The sisters’ divergent body types, and experiences, suggest how differentiation marks Brazil today. Until the end of the twentieth century, in regions like Bahia, fat was considered attractive. Thick bodies marked some northeasterners as wealthy and desirable while those burdened by manual labor and fueled by beans were more uniformly svelte. Today, as the four sisters illustrate, obesity appears increasingly as a pathology of the poor rather than a mark of distinction. A glance at social media sites reveals black-bloc leaders who argue that their collectives are “from the periphery.” And accents, ways of walking, and claims by participants support this. Nonetheless, the Arraial is more homogenously impoverished than black-bloc groups I have come across. It seems the black blocs are composed of a cross section of society. Yet their clothes recall the t-shirts Salvador’s drug gang members wrap across their faces and heads while fighting or engaging in a dangerous mission (parada). Thus protesters’ status as undifferentiated subjects who, even if bourgeois, no longer gain privilege in relation to the police, suggests the Janus face of growing democratization and rising consumption.

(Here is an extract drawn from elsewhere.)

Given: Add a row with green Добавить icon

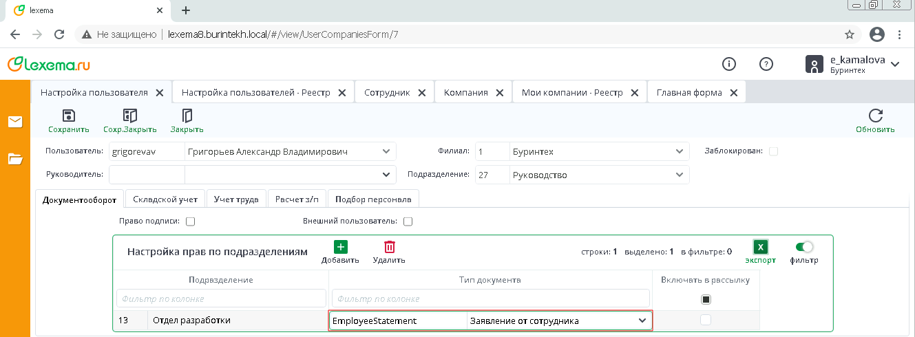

It would seem that the ability to purchase what one wants and to participate in a strengthening democracy would generate contentment rather than critique of “progress.” By conjoining black blocs and obesity, I hope to open avenues for understanding this. Fat seems a powerful means of understanding a neoliberal or post-neoliberal moment. Today’s protests are about unequal distribution, corruption, stadiums built instead of hospitals, and thus the health of a society in which those who are skinniest have long been those who make up the undifferentiated masses. And yet, in the face of prosperity—or at least opportunities for consumption—protest turns increasingly on anonymity while obesity marks new sites for controlling, and capturing value in relation to, working-class Brazilians.

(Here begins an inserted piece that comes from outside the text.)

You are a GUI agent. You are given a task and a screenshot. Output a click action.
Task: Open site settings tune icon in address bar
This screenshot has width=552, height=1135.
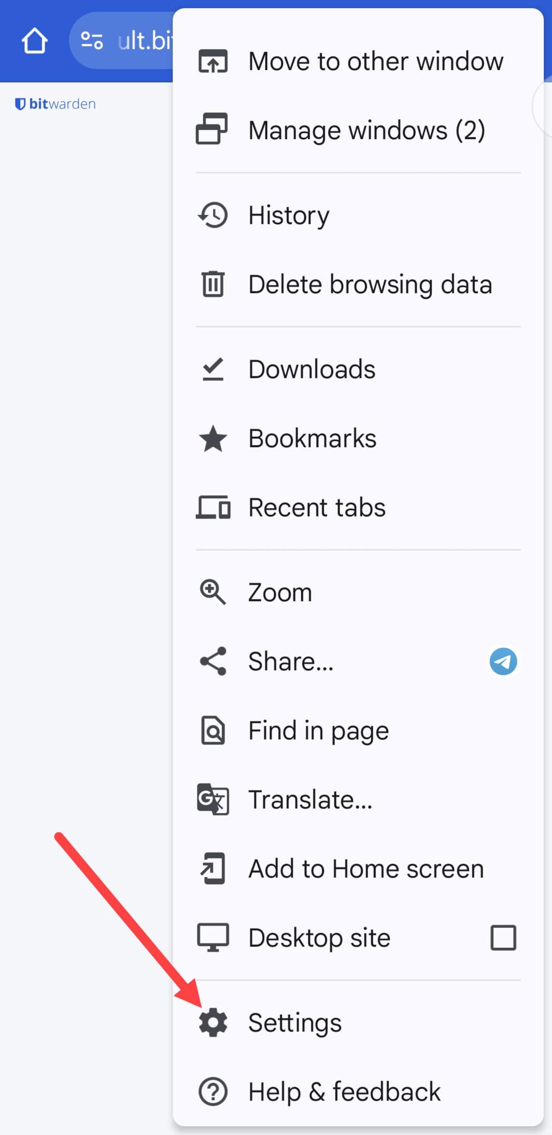coord(92,41)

Ironically, at a moment when a leftist federal government seeks to increase living standards as defined in a capitalist twenty-first century, and thus do more than purify its people, the relatively privileged have embraced anonymity to put forth their politics. And the once-excluded now participate in a process of corporeal differentiation in which their bodies are no longer simply motors of labor power but sites of accumulation and the education of desires in which both consumption and its negation produce profit for Nabisco. This is important not simply to decrying agribusiness and its unhealthy choices, but in linking Brazil’s recent wave of protests to shifting modalities of everyday life.